Aleph One wrote: ↑Fri Sep 30, 2016 4:29 am
Can anyone tell me who Jesus is angry with in this passage (supposedly) from the Secret Gospel of Mark, as it appears in Scott Brown's
Mark's Other Gospel: Rethinking Morton Smith's Controversial Discovery:
I can recall some past talk here about Gospel manuscript variants which disagree on whether Jesus was, or wasn't, angry with someone while performing a miracle. (Was it John 11:33 maybe?) This seems similar but the source being apocryphal is making it hard for me to find anything about it.
Is Jesus angry with the woman for some reason? With his disciples for being dismissive of her? Or could it be a translation issue, and (e.g.) it means "his emotions were raised" maybe? (That's how I see some trying to explain it in John 11:33.) And, sorry my fonts suck apparently, so I had to use a screenshot to get the untranslated version in, but maybe that will help?
Thanks a lot to anyone who gets a chance to look at this!
In John 11:33, I take it that Jesus is angry because the women, having sent for him, and the Jews are weeping when he meets them, not focusing on his power to raise Lazarus.("33. When Jesus therefore saw her weeping, and the Jews also weeping which came with her, he groaned in the spirit, and was troubled.") Jesus I think usually in the NT gets angry over things like faithlessness, impiety, and sin.

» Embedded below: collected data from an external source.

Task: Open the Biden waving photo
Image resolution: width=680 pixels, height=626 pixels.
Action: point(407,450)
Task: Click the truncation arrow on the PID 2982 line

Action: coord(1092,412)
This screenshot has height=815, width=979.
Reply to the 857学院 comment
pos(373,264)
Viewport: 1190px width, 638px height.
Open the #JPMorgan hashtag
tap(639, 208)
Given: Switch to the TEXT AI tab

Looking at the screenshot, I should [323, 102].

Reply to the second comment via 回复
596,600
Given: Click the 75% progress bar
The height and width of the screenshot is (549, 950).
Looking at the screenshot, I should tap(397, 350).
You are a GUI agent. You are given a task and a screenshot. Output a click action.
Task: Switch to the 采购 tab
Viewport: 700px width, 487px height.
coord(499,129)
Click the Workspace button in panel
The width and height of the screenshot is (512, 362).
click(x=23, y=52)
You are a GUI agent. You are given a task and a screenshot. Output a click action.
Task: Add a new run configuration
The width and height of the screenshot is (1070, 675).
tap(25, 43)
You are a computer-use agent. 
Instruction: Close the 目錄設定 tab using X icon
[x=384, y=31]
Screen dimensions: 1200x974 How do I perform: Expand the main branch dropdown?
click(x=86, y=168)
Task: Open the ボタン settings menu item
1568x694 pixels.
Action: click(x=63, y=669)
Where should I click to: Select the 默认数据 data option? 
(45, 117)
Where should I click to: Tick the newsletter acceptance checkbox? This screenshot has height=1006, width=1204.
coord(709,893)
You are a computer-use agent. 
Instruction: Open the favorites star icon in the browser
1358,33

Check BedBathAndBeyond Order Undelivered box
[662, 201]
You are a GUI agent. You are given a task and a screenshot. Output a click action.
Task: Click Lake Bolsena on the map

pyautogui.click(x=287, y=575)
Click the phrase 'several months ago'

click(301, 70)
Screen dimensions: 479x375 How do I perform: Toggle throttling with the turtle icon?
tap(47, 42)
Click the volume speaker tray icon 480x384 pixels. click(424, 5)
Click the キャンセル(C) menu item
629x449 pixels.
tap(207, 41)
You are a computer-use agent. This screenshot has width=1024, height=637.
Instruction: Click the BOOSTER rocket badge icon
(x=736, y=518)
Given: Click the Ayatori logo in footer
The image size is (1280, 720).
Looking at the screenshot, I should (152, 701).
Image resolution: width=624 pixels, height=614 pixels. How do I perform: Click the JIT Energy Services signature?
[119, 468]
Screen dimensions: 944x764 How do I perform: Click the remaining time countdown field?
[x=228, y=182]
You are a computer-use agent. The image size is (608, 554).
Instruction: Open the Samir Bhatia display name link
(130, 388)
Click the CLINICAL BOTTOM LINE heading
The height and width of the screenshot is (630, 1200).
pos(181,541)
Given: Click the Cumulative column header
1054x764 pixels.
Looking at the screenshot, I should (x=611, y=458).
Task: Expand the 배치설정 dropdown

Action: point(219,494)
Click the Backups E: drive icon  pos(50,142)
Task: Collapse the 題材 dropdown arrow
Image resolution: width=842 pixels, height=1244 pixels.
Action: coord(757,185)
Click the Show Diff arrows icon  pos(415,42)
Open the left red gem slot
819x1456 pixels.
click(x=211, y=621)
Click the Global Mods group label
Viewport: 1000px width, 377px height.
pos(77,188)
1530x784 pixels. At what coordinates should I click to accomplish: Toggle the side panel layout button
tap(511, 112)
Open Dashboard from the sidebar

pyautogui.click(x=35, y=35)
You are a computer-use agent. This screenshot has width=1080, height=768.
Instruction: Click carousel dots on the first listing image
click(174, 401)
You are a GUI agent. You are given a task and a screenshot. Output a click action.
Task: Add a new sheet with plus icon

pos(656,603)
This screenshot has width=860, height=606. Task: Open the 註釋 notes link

In Secret Mark, however, Jesus, like the disciples, just seems angry as soon as a woman comes up to ask him for help. This reminds me of how the disciples wanted to keep children away from Jesus (implicitly because children were seen as inferior in society) and he rebuked them that the children should be allowed to come to him and that one must be like a child to enter heaven. In Secret Mark however, Jesus is joining the disciples in rebuking a woman who comes to him for help, suggesting that Jesus is rejecting women from his circle. In the NT, Jesus wasn't angry that women or children wanted to come to him or get his help. This incongruity between Secret Mark and the known gospels is another piece of evidence against Secret Mark's authenticity for me.
It's not clear at first in the first passage of Secret Mark what Jesus is mad about - the woman's request or the disciples' rebuke. But in the second passage of Secret Mark (after Mark 10:46), the same women want to meet with Jesus and Jesus rejects them, with no further explanation. So the sense in the second passage, and consequently in the first passage, is that Jesus is angry over women wanting to join or get help from him.